Hakama a aspekt praktyczny.

Post autor: Tomashi »

Każdy praktyk kendo, kenjutsu, iaido zna ten ból. 4 paski, pokomplikowane węzły, węzełki a do tego długaśne Obi. Rzecz tradycyjna, ladna, luźna, bawelniane sa jeszcze pewnie ciepłe, ale jak się to ma do praktyki dnia codzinnego? Meżczyzna musi co pare godzin oddać mocz, od czasu do czasu coś wiekszego zrobić, a tymczasem raz za razem trzeba się z cholerna hakamą męczyc. Współczuje samurajom którzy dostali zatrucia pokarmowego w trakcie wyprawy wojennej. w skrócie mówiąc, ciężko mi uwierzyć żeby tak praktyczny naród jak japończycy, który wymyślił dwadzieścia sposobow skracania drogi miecza w walce, zmuszał siebie do chodzenia w czymś tak niepraktycznym. chyba że hakama była zakladana wyłącznie podczas jazdy konnej, a normalnie w jakichś portkach biegali. jak to z nimi było?
basil
Posty: 198
Rejestracja: 22 kwietnia 2008
Lokalizacja: Łańcut (okolice)

Re: Hakama a aspekt praktyczny.

Post autor: basil »

W hakamach z Edo często można zobaczyć że boczne rozcięcia są na prawdę niskie (czasem nawet poniżej kolan), co więcej nogawki są bardzo szerokie, więc podwinięcie na serio nie sprawia problemu (testowane :P ) Insze gacie - momohiki też noszono, ale ich konstrukcja też była dość upierdliwa, zważając na to, że je ubierało się pod kimono.
"Bycie Basilem zobowiązuje"
Shouryu

Re: Hakama a aspekt praktyczny.

Post autor: Shouryu »

Ależ hakam jest niezwykle praktyczna!
Jej szerokość i nisko osadzony krok sprawia ze jest niezwykle mobilna. Pozwala na stosowanie technik nożnych. Ale może ważniejsze jest to że świetnie spisuje sie w szermierce.
Np w Katori jest pozycja sha no kamae
Obrazek
szeroka, i nisko osadzona na nogach.

w wąskich spodniach jest problem z jej wykonywaniem .

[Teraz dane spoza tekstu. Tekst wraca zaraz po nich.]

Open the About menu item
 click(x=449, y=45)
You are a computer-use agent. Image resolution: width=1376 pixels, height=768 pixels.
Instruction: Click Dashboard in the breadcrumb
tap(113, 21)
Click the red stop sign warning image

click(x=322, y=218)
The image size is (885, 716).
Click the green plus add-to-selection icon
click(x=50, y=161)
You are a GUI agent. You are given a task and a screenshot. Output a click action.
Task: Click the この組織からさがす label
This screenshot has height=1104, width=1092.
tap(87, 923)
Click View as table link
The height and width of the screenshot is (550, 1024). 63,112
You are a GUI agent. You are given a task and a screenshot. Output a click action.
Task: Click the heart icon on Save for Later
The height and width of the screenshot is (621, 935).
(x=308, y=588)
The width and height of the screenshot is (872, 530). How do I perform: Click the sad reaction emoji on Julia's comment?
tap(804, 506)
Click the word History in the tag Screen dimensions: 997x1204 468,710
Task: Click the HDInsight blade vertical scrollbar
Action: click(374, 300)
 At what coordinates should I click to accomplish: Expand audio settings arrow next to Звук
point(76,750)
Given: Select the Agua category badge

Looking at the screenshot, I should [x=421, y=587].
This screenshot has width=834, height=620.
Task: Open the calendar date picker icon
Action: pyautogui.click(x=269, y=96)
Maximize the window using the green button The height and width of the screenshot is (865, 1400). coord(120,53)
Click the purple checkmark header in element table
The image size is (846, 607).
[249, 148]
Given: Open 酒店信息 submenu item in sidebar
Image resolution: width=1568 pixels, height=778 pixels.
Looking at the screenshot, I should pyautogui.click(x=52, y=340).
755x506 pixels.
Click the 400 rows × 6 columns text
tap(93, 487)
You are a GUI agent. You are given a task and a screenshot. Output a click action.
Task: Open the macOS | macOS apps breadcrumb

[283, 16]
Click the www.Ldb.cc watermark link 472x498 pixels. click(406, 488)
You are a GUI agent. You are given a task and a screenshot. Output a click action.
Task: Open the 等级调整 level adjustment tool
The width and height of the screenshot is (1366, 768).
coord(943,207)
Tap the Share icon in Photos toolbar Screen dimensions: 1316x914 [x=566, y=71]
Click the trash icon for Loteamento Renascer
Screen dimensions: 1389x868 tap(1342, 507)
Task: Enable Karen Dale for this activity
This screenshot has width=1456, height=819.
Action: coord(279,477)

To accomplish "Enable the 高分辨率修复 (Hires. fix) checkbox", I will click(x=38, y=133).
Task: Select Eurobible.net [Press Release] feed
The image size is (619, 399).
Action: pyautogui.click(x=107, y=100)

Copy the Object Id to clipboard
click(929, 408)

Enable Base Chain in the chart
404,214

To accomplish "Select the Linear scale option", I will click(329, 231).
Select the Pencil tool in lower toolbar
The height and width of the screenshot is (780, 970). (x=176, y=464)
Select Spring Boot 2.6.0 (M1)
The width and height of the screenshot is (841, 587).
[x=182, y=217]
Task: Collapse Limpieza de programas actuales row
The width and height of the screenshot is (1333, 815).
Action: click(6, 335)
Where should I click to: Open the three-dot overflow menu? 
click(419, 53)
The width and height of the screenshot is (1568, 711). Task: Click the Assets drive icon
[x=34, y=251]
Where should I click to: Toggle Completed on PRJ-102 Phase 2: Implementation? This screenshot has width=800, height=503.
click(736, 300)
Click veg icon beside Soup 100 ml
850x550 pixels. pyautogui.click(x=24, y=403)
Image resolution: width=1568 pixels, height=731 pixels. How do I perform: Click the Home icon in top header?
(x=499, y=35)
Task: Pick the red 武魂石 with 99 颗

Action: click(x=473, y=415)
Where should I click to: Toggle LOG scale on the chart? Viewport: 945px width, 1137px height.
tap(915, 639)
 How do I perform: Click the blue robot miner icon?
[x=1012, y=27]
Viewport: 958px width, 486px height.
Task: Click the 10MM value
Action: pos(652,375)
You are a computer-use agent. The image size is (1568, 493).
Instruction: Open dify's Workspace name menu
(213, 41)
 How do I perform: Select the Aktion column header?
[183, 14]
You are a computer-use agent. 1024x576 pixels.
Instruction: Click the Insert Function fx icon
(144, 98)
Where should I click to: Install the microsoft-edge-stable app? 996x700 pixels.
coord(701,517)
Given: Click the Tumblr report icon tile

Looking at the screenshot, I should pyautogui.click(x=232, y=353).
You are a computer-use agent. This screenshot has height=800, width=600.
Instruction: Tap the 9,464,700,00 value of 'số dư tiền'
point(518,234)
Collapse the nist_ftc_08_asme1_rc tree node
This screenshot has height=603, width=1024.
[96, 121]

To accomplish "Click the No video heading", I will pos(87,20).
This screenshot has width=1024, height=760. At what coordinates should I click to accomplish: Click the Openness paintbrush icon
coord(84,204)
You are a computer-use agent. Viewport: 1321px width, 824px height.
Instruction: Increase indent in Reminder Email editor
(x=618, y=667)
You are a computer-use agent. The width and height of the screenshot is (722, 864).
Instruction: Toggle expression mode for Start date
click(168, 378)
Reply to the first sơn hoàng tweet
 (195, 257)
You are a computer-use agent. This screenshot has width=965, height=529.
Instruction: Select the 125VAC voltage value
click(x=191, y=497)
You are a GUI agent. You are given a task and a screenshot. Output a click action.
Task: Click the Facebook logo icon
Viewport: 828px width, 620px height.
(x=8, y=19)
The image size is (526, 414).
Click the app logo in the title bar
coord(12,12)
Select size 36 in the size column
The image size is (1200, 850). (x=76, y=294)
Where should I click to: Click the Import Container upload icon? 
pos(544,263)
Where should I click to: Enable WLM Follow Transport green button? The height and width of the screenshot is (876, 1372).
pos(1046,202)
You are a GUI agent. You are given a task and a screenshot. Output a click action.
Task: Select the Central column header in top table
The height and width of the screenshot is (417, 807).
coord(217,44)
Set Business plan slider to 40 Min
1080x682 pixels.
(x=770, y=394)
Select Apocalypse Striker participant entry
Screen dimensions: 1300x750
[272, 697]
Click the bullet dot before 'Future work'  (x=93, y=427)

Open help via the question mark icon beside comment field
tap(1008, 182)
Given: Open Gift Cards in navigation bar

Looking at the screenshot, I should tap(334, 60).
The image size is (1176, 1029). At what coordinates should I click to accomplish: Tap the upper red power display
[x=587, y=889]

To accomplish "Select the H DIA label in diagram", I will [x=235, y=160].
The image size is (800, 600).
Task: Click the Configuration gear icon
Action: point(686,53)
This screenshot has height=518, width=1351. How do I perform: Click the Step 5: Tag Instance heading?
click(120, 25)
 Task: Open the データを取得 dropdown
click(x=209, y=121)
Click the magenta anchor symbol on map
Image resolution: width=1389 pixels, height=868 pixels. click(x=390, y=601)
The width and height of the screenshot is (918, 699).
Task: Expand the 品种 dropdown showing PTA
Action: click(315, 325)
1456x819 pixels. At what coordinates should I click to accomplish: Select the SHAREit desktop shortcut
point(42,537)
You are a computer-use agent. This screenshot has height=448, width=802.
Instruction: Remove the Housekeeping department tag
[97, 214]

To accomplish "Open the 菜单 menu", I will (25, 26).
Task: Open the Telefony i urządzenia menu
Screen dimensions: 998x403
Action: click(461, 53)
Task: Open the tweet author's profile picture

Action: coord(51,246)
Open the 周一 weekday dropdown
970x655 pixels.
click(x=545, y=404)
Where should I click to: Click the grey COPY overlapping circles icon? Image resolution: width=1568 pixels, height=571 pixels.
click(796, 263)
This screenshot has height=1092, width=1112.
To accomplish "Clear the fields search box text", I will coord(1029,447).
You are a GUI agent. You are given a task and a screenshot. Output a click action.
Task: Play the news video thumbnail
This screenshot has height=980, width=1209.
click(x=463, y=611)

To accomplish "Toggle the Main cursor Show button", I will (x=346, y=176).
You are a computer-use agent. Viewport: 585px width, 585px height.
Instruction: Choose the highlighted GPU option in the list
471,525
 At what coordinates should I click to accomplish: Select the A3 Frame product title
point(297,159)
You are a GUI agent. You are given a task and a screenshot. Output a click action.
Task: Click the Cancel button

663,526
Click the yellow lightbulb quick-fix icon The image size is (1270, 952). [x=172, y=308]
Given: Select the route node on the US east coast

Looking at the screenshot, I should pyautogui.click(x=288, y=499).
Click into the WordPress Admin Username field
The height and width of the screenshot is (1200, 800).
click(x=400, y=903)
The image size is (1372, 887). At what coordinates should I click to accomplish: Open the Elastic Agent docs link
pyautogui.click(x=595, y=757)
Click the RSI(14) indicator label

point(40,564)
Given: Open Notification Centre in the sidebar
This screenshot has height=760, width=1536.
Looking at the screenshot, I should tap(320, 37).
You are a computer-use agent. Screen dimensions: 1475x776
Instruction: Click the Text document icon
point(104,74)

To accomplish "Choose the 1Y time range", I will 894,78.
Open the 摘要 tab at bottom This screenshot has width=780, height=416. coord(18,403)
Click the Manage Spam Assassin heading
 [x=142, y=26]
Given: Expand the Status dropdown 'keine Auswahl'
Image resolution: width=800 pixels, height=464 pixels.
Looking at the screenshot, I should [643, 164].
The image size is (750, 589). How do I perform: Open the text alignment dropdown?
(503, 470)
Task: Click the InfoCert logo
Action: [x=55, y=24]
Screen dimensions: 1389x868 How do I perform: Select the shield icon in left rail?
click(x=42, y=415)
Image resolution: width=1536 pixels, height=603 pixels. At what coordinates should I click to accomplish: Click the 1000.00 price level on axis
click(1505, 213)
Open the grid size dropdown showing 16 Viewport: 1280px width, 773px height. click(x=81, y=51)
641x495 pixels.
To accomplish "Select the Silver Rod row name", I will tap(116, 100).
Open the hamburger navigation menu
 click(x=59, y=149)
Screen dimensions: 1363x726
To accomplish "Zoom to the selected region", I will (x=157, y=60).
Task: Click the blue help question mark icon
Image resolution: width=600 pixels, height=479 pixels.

Fakt, z wiązaniem pasków moze być problem. są dość oryginalnym rozwiązaniem. Ale jak sie do tego przyzwyczaić, to wcale nie jest to takie złe.

Jeśli chodzi o utrzymanie ciepła. Testowałę w trudnych warunkach pogodowych i jestem zadowolony. Ilośc materiału i jego fałdowanie sprawia ze hakama jest całkiem ciepła. Sam sie zdziwiłem.

Zalet jest jeszcze więcej ( np.usztywnienie na plecach) ale jestem zmęczony i nie che mi się już wymieniać .

Ps. Potwierdzam to co pisał basil. Testowaliśmy "podwijanie" na tej samej imprezie. Trzy dni biegania w hakamach, prawie bez przerwy. I dało radę. :D
Awatar użytkownika
Tomashi
Posty: 323
Rejestracja: 14 stycznia 2009
Lokalizacja: Kraków

Re: Hakama a aspekt praktyczny.

Post autor: Tomashi »

A, taki patent :D

No, musze przyznać ze takiego rozwiązania problemów fizjologicznych nie przewidziałem :)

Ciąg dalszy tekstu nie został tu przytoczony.